Il 18 novembre Alessio si sveglia con forti dolori e febbre. Il tampone rapido conferma la positività e anche per lui, come per la moglie, scatta la procedura con il test molecolare. Tutto sempre all’ospedale di Acireale. «Ho chiamato il medico di famiglia per attivare la sorveglianza domiciliare tramite l’Usca ma non mi ha contattato nessuno». Tramite privati si decide quindi di sottoporre a un nuovo test molecolare le tre figlie. Le notizie non sono buone e la più grande, poco più che ventenne, risulta positiva. «Abbiamo cambiato per l’ennesima volta abitudini a casa – spiega -. Le figlie negative vivono in una stanza, quella più grande da sola in un altro ambiente e io e mia moglie nella nostra stanza isolati. Per uscire in corridoio o parlarci ci telefoniamo mentre alla spesa provvedono i familiari o la gastronomia sotto casa. Nessuno però entra dentro e ci lasciano i pacchi in ascensore».

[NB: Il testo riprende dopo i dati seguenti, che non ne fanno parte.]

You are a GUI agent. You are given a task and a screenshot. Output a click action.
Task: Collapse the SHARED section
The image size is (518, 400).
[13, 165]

Il 22 novembre finalmente arriva la chiamata dell’Usca ma dei risultati dei tamponi molecolari non c’è traccia e rimane così fino a ieri, quando Alessio decide di denunciare la vicenda che vive la sua famiglia. «Sono passati 19 giorni da quello fatto a mia moglie in ospedale – continua – e non c’è mai stato fornito l’esito». Una via d’uscita sembra arrivare il 30 novembre. «Quel giorno, come ci ha chiesto l’Usca, ci siamo recati al drive-in allestito all’ospedale vecchio di Acireale. Abbiamo fatto dei nuovi tamponi molecolari e ci è stato spiegato che il nostro periodo di isolamento sarebbe partito da quel giorno perché l’unico test molecolare sarebbe stato quello». Una situazione paradossale che, carte alla mano, costringerebbe – solo per fare un esempio – la moglie di Alessio a stare in isolamento a casa praticamente fino a metà dicembre.

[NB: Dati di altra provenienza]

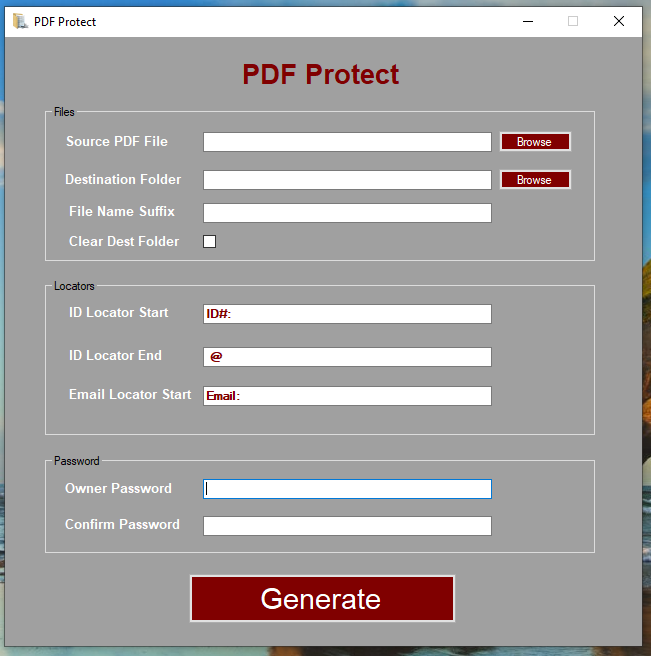Click the Locators group box title
The height and width of the screenshot is (656, 651).
pyautogui.click(x=74, y=286)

«Ho segnalato questa situazione a tutti, inviato 111 email certificate ma nessuno riesce a darmi una risposta – continua – I tamponi fatti a metà novembre all’ospedale di Acireale non si trovano e adesso c’è il rischio di dovere aspettare chissà quanto per avere l’esito di quelli fatti al drive-in». In tutto questo c’è anche il cortocircuito legato all’invio, tramite email da parte dell’Asp, dei decreti che dispongono l’isolamento. Il nome di Alessio, risultato positivo al rapido, non compare in nessun documento. Ci sono invece quello della moglie e della figlia più grande, entrambe positive, e della piccola. Quest’ultima negativa, ma vivendo a contatto con dei malati, costretta a stare a casa. «Manchiamo io e la secondogenita. Di lei non c’è traccia. Tutto è affidato al nostro senso di responsabilità».